Example "my manager thinks I'm useless." I need to have a drink to feel better" turns into "It's ok to make mistakes, and I will learn from them. If I learn from my mistakes and heed my manager's advice, she will appreciate it. This will lead them to realize that they don't need alcohol to feel better.

  • Behavioural Experiments
  • Here the exercises involve comparing negative thoughts and positive thoughts to see which influence good behaviour more.
  • One person may react better when they self-criticize while another will do great when they self-motivated.
  • Behavioural experiments help individuals figure out whether they are self-motivators or self-critics.

Example "I'm likely to binge drink less if I am hard on myself during and after the binge drinking" vs. "I'll probably have fewer drinks if I am talking to myself kindly after the session of binge drinking."

  • Imagery Based Exposure Technique
  • This involves bringing up memories that cause highly negative feelings.
  • They capture their every emotion, sight, sound, impulse and thought they felt at that moment.
  • Frequently by visiting the painful memories a recovering addict can reduce the anxiety caused by the memories over a period of time.

Example: A person revisits a traumatic event from their childhood. He presently recalls every detail and emotion of the particular moment. The consistent exposure to his past begins to cause him less pain and reduces the requirement to self-medicate with the use of alcohol or drugs.

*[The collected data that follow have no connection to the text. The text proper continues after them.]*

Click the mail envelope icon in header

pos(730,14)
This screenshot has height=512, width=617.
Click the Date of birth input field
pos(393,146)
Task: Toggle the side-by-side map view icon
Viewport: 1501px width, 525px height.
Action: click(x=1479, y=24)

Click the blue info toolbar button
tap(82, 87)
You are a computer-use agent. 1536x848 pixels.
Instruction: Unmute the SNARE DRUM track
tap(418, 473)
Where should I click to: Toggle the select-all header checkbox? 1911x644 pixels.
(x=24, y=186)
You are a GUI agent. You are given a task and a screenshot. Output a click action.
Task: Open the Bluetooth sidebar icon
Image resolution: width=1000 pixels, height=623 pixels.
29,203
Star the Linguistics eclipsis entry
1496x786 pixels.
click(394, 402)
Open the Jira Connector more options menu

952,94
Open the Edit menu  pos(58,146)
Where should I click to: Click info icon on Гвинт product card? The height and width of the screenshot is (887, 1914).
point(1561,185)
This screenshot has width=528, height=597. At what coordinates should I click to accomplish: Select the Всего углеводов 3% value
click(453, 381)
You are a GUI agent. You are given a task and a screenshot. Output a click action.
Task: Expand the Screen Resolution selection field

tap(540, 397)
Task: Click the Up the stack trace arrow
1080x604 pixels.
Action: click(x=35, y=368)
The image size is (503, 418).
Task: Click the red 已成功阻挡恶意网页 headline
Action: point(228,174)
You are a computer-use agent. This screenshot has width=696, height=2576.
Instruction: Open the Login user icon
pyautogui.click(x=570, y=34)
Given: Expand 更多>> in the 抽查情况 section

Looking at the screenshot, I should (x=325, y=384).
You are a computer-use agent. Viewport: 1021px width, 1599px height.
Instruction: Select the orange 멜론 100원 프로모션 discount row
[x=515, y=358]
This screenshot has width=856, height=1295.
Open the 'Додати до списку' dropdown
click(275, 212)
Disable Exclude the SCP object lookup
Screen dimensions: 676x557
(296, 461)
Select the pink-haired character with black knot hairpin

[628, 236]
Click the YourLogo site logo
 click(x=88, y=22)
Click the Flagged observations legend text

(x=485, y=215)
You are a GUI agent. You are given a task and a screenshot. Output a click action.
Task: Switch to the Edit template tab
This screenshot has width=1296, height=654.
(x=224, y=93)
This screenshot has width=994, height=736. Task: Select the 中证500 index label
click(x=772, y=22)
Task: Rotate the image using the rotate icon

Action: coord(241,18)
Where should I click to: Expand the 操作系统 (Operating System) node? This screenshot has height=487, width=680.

  • Pleasant Activity Program
  • This is a method used to reduce the monotony of routines by planning activities that are enjoyable and healthy at certain times.
  • All the activities on the list should be easy to do, simple, and trigger positive emotions.
  • Planning the positive activities contributes to the reduction of negative feelings being generated and a resultant urge to indulge in drinking or drug use.

Example: A financial advisor who works a lot, finds fifteen minutes every day to relax at his desk instead of drinking alcohol or using drugs at work. Instead, the break is used to listen to a recently released song from a new music sensation.


How Cognitive-Behavioural Therapies Differ From Other Psychotherapies

Cognitive Behavioural Therapy provides a perfect alternative to less effective and engaging treatment techniques.

The CBT sessions aren't simply about the therapist quietly listening while the patient goes on and on about their lives. Instead of this, therapists and addicts carry out joint activities aimed at overcoming the addiction.

Focused and quick treatment that is based on actions is what Cognitive Behavioural Therapy is all about. Lots of mid length rehabilitation programs that last from 60 to 90 days include CBT techniques to give patients more opportunities to cop? with their problems.

Other psychotherapy approaches could take up to a number of years to produce results. Just sixteen sessions of CBT is often enough to obtain considerable improvement.

Due to it's highly adaptable nature, CBT is used in both private and group counselling and it is also used in residential and non-residential rehab programs. A lot of rehabilitation facilities and addiction therapists use CBT as a part of their treatment programs.